久保利明四段(当時)「そ、そんなんいつしました?」

阿部隆六段(当時)と久保利明四段(当時)の会話。

将棋世界1994年6月号、神吉宏充五段(当時)の「対局室25時」より。

「ついに久保君がスキューバ始めることになりましてね」。阿部が横にいる久保を見ながらこう言った。久保は違う違うと手振りしながら否定する。

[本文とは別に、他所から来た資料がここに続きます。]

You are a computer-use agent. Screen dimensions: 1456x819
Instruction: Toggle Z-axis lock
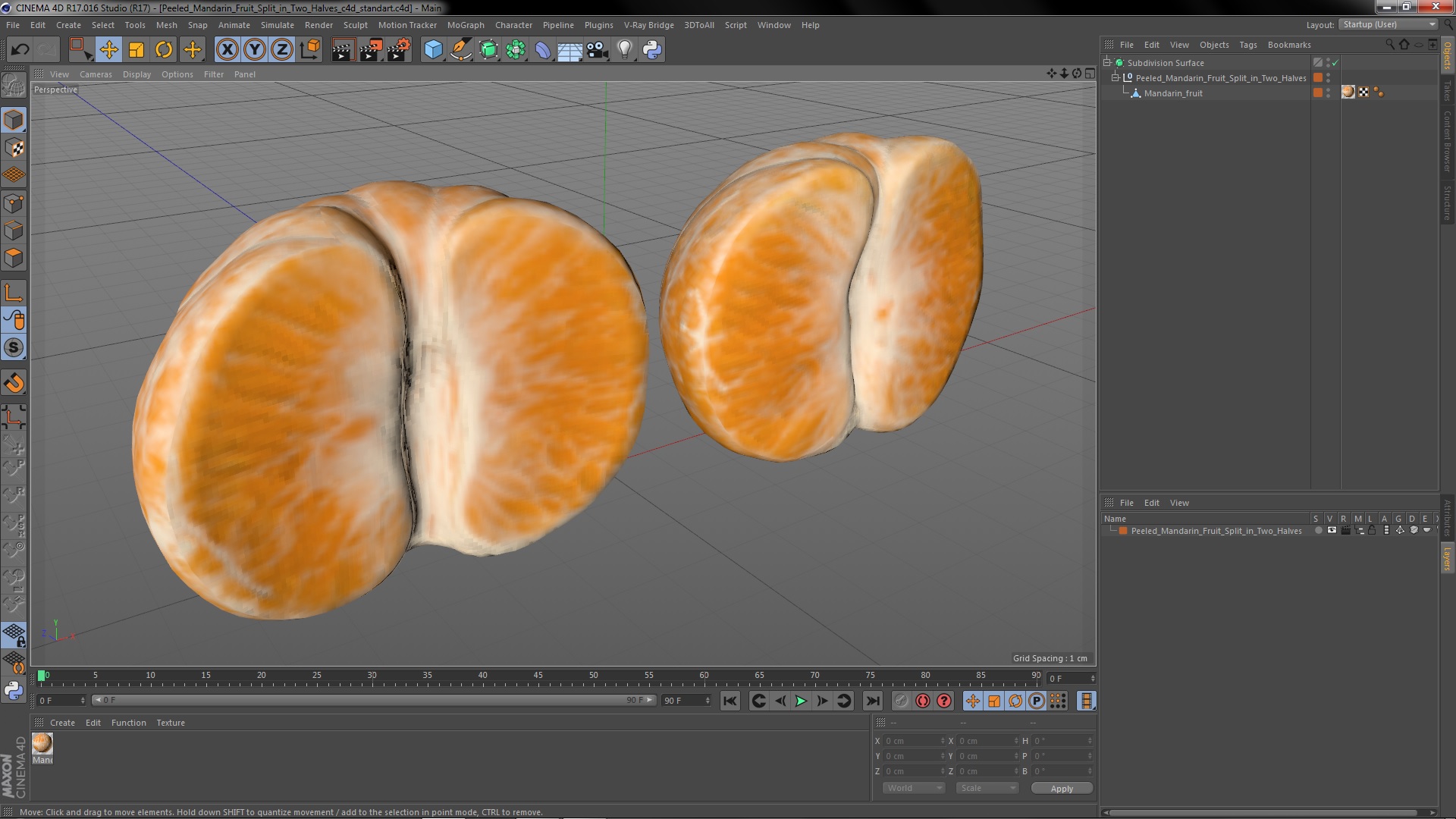[282, 50]
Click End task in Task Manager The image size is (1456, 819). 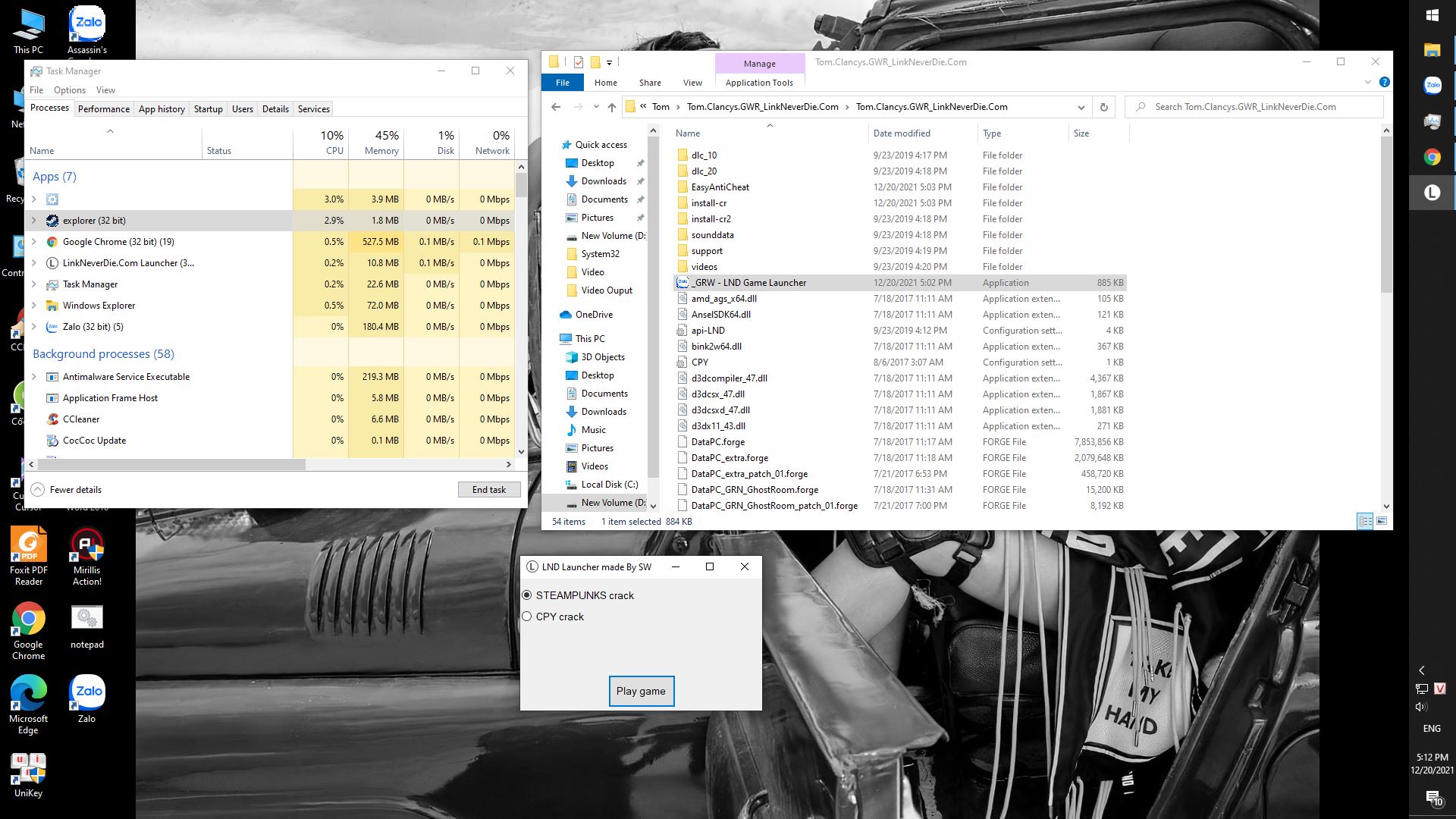[x=489, y=490]
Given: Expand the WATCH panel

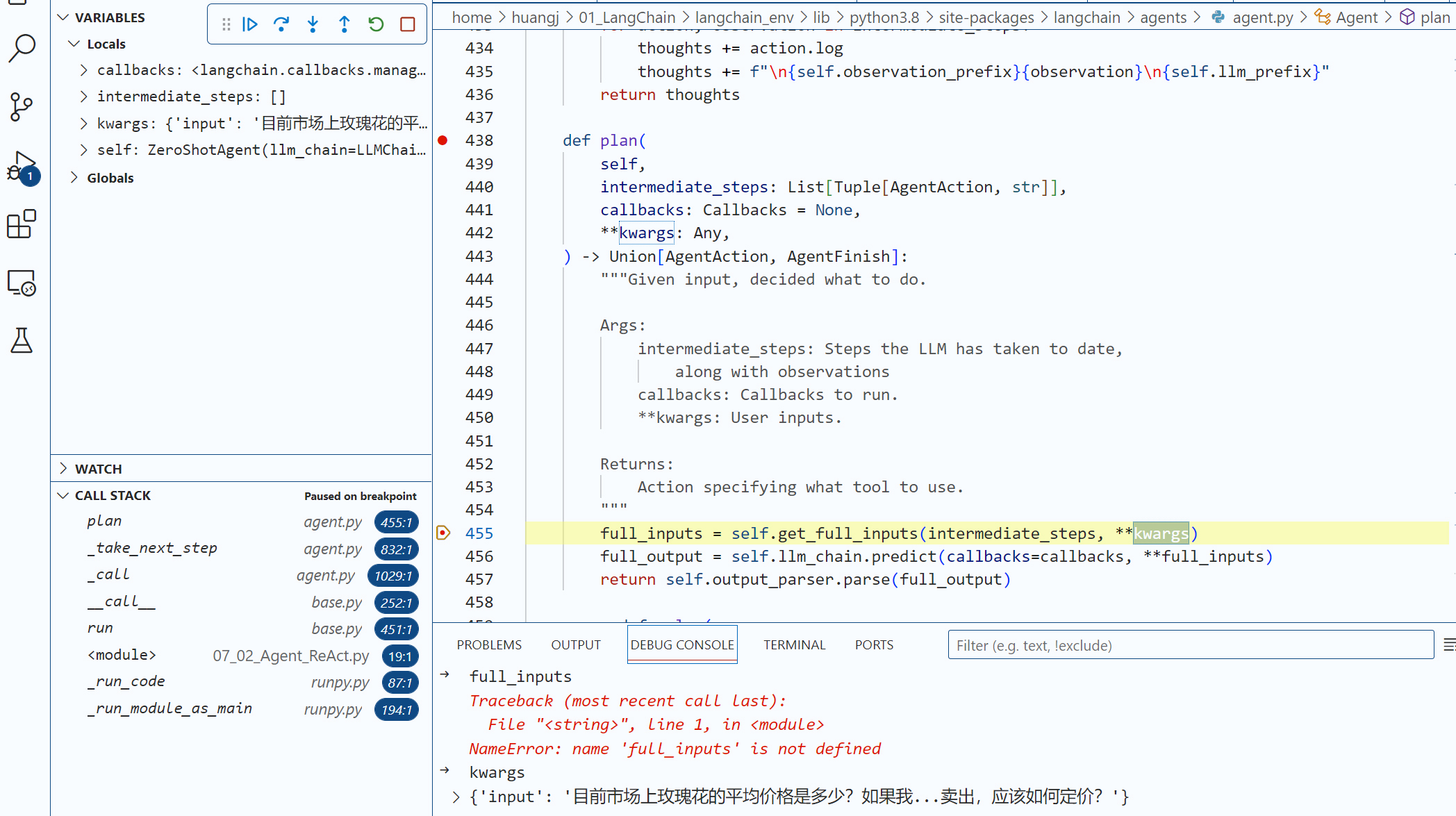Looking at the screenshot, I should coord(64,469).
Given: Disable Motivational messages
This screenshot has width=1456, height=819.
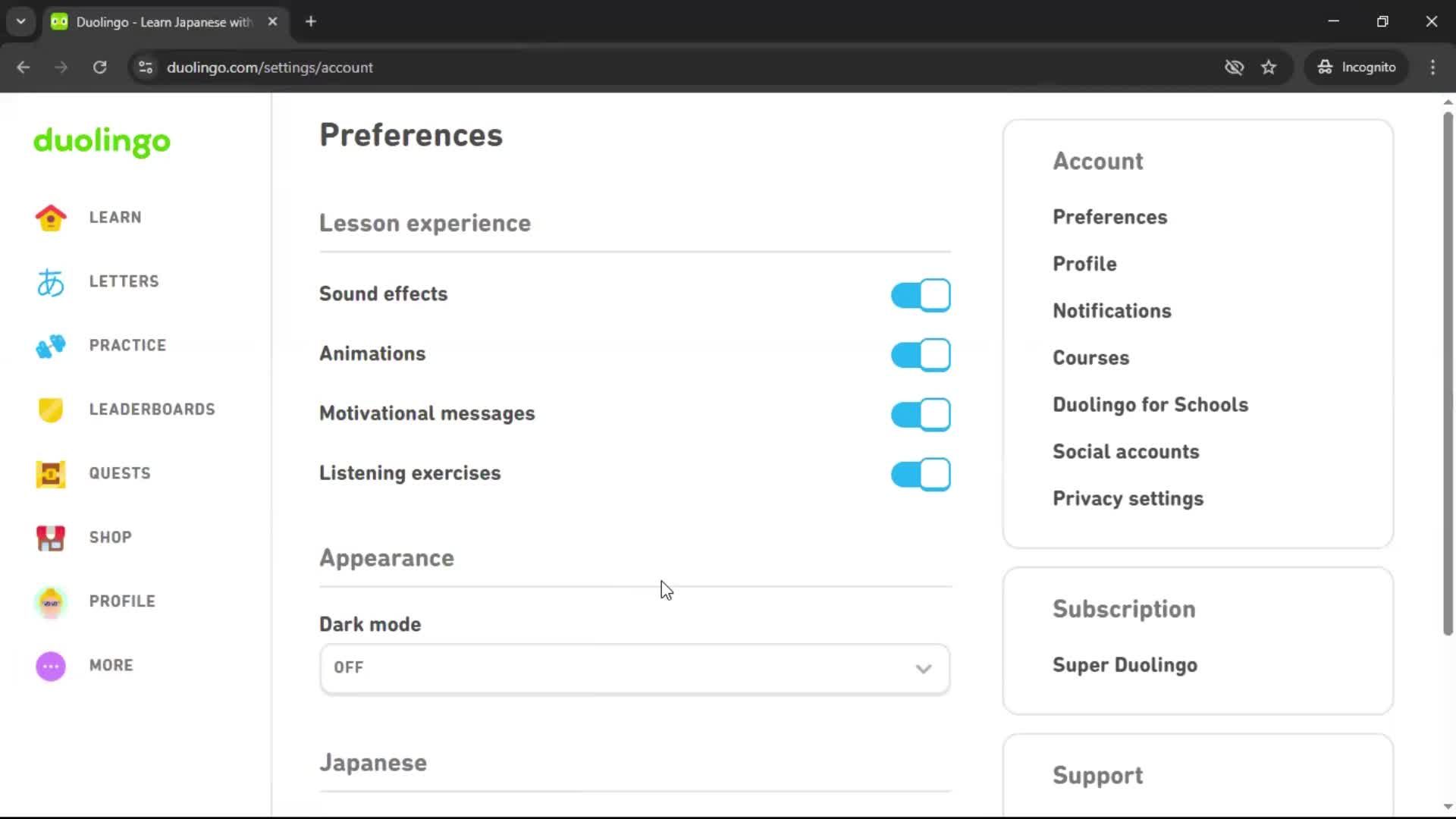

 おそらく阿部は自分の好きなスキューバ・ダイビングの仲間を増やしたいのだろう。魅力ある言葉を重ねていく・・・。

「女の子の友達ようけ出来るで」

「いや、ちょっと・・・」

「水着の女の子ばっかり見れてええぞ」

「はあ、でも」

「おかしいなあ、これだけゆうて女たらしの久保君がなびかんとは・・・」

「だれが女たらしですか! 歩をタラすのは得意やけど」

「ほほう、シラ切るか。俺だけが握っている秘密があるねんぞ」

「ほんまかいな」と私。

「久保君ウマが好きで、よく一緒に競馬場行くんですけど、そこでナンパしまんねんコイツは」

「どないゆうて声かけんねん?」

「何買うんですか? 僕はこれ買うんですけどゆうて、会話を楽しみながらナンパしよるんですわ」

「そ、そんなんいつしました」。そう言って手に持っていた何かの券をギュッと握る。そして「あっ!」。

 どうやら阪神競馬場の入場券を破ってしまったようで、悔しそうな表情。うーん、先輩の巧妙な口撃にまんまと嵌ったか久保大明神。彼がスキューバを始める日も近いか・・・。